Por Redação Diário Local
A Associação Nacional de Apoio às Pessoas com Deficiência (ANAPcD) acionou o Supremo Tribunal Federal (STF) para questionar a falta de uma regra nacional que estabeleça um percentual mínimo de pessoas com deficiência nos quadros da administração pública.
A medida ocorre por meio de uma Ação Direta de Inconstitucionalidade por Omissão (ADO) 97, que questiona a ausência de normas que garantam a proporção desses profissionais no conjunto total de servidores, indo além das vagas reservadas em concursos.
A entidade sustenta que o artigo 37 da Constituição Federal determina a reserva de cargos e empregos públicos para esse grupo, mas que as leis atuais, como a Lei 8.112/1990 e o Decreto 9.508/2018, regulamentam apenas o percentual de vagas oferecidas em certames, e não o preenchimento efetivo dos quadros ocupados.
Por que a associação entrou com a ação?
Segundo a ANAPcD, a legislação vigente não cria mecanismos para identificar se há falta de representação em cada órgão, nem permite acompanhar a ocupação real dos cargos.
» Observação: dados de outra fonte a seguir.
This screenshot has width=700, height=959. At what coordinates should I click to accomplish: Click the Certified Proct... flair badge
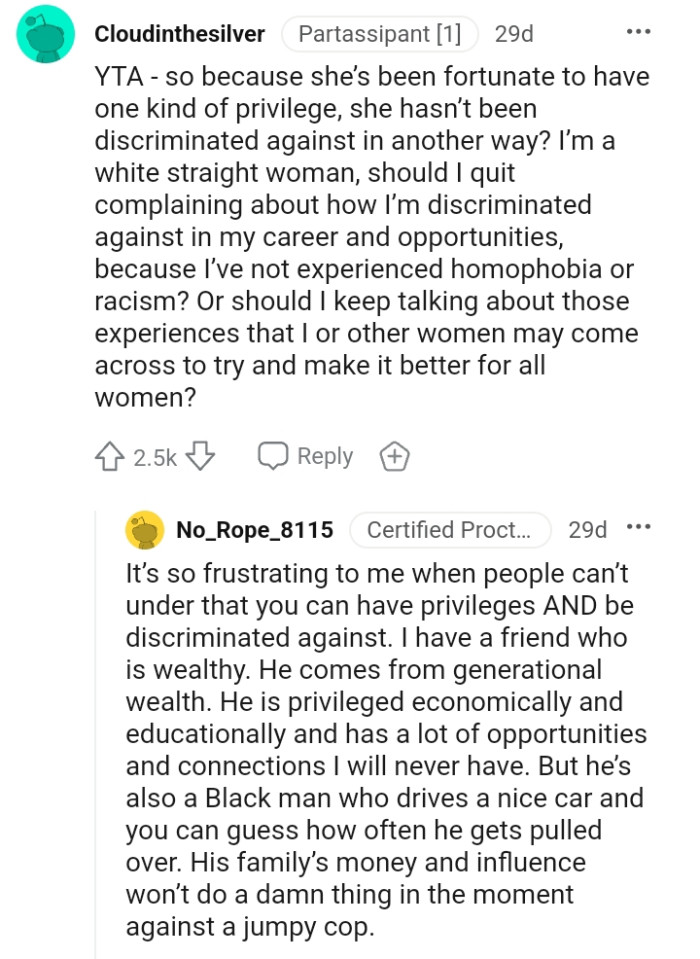click(451, 530)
A associação argumenta que a reserva em concursos não garante que a proporção de servidores com deficiência seja mantida no dia a dia da gestão pública.
A ação aponta que as normas atuais focam na entrada, mas não na manutenção da presença desses profissionais na estrutura do Estado após a ocupação das vagas.
Qual é o cenário atual da representatividade?
Dados de auditoria do Tribunal de Contas da União (TCU) citados na ação indicam que a participação de pessoas com deficiência em 36 órgãos analisados foi de 2,21%. Dos órgãos estudados, apenas dois apresentaram participação acima de 5%.
A distribuição entre os tipos de cargos também revela disparidades. Conforme os dados apresentados ao STF, as pessoas com deficiência representavam 3,38% dos servidores efetivos, mas os índices caem para 0,35% entre ocupantes de cargos em comissão e apenas 0,04% naqueles que exercem funções de confiança.
O que a entidade pede ao STF?
Na ADO 97, a ANAPcD solicita que o STF reconheça a omissão legislativa e determine um prazo de 18 meses para que o Congresso Nacional regulamente a questão. A proposta inclui a definição de um percentual mínimo de ocupação e a criação de métodos para padronizar os dados sobre a presença dessas pessoas na administração pública.
O processo está sob a relatoria do ministro Flávio Dino.